DATA UNDER STUDY
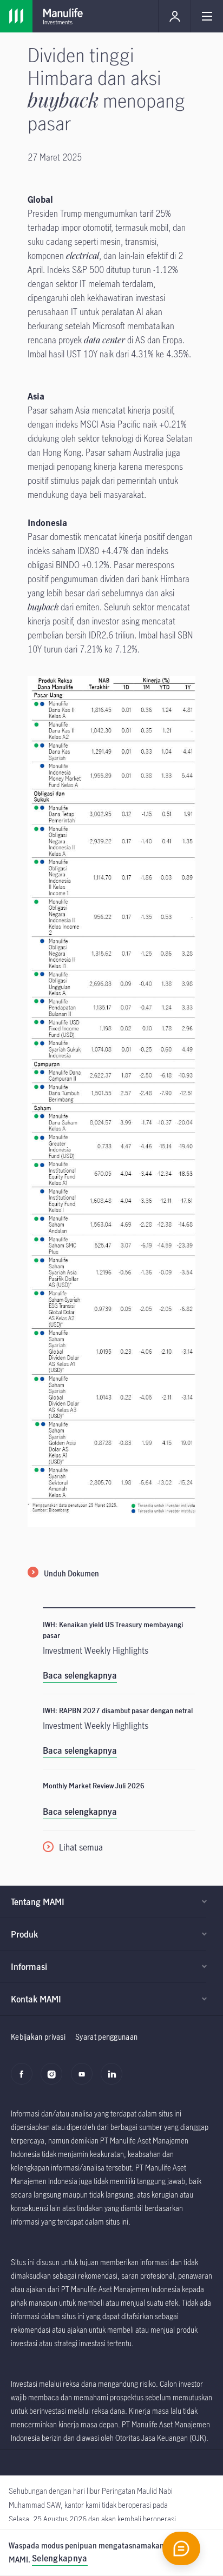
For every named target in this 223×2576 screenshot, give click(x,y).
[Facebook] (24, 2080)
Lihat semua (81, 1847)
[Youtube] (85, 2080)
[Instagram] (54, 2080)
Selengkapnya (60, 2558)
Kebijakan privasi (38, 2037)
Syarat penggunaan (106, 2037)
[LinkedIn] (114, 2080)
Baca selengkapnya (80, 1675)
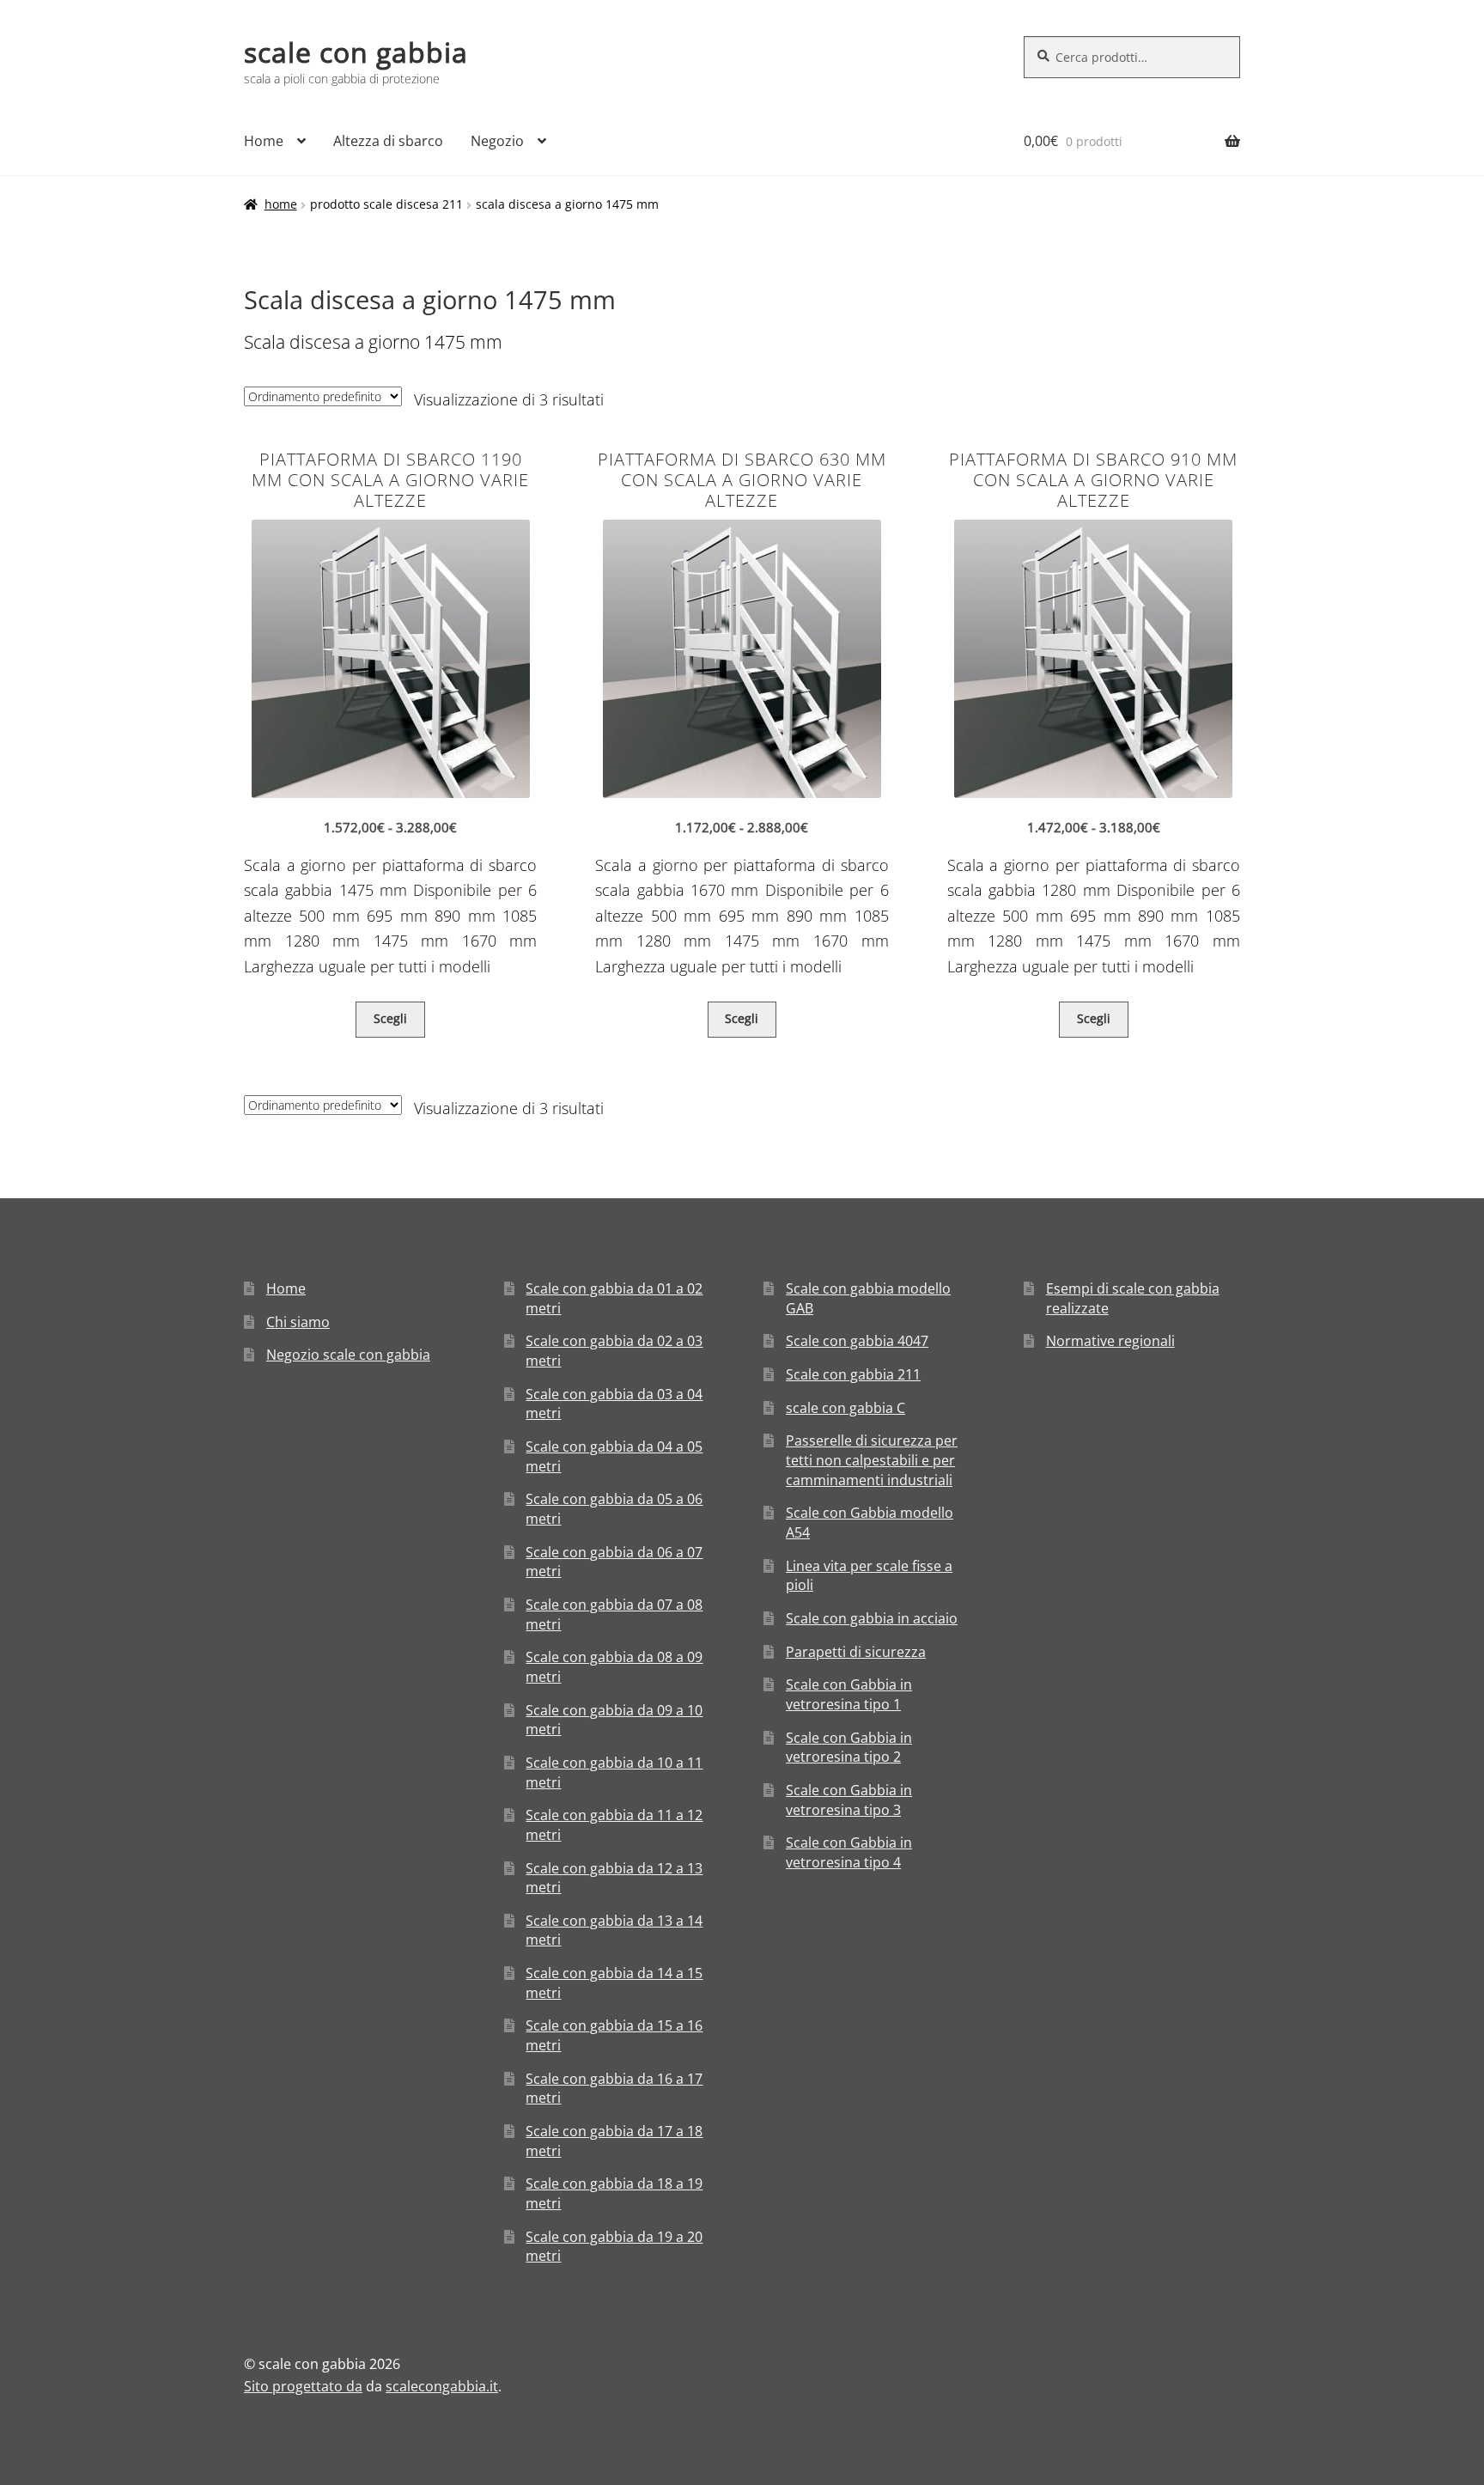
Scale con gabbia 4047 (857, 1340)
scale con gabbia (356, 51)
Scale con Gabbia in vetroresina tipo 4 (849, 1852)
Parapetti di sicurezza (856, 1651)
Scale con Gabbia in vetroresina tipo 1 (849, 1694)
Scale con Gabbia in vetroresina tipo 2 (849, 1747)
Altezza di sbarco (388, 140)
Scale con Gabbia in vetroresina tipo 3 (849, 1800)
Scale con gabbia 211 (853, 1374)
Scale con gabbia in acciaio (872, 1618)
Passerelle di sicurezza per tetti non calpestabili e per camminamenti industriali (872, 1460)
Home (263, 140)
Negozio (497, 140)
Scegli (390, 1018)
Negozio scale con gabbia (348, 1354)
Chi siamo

* * *

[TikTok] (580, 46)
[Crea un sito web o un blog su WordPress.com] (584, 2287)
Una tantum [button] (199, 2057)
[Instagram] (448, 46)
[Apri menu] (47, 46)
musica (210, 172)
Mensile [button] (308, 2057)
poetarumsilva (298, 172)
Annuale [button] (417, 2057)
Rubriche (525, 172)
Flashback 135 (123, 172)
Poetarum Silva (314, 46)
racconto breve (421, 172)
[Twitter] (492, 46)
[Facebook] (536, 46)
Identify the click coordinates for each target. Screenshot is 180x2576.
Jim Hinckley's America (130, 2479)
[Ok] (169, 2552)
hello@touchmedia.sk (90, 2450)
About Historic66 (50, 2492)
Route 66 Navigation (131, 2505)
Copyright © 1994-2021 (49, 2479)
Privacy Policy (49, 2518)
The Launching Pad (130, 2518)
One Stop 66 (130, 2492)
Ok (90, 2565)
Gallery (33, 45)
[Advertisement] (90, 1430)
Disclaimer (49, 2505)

TASK TO COMPLETE
Whenever the word "vetroresina" shows up in a line of the entries, copy that line.

RESPONSE AREA
Scale con Gabbia in vetroresina tipo 4 (849, 1852)
Scale con Gabbia in vetroresina tipo 1 (849, 1694)
Scale con Gabbia in vetroresina tipo 2 (849, 1747)
Scale con Gabbia in vetroresina tipo 3 (849, 1800)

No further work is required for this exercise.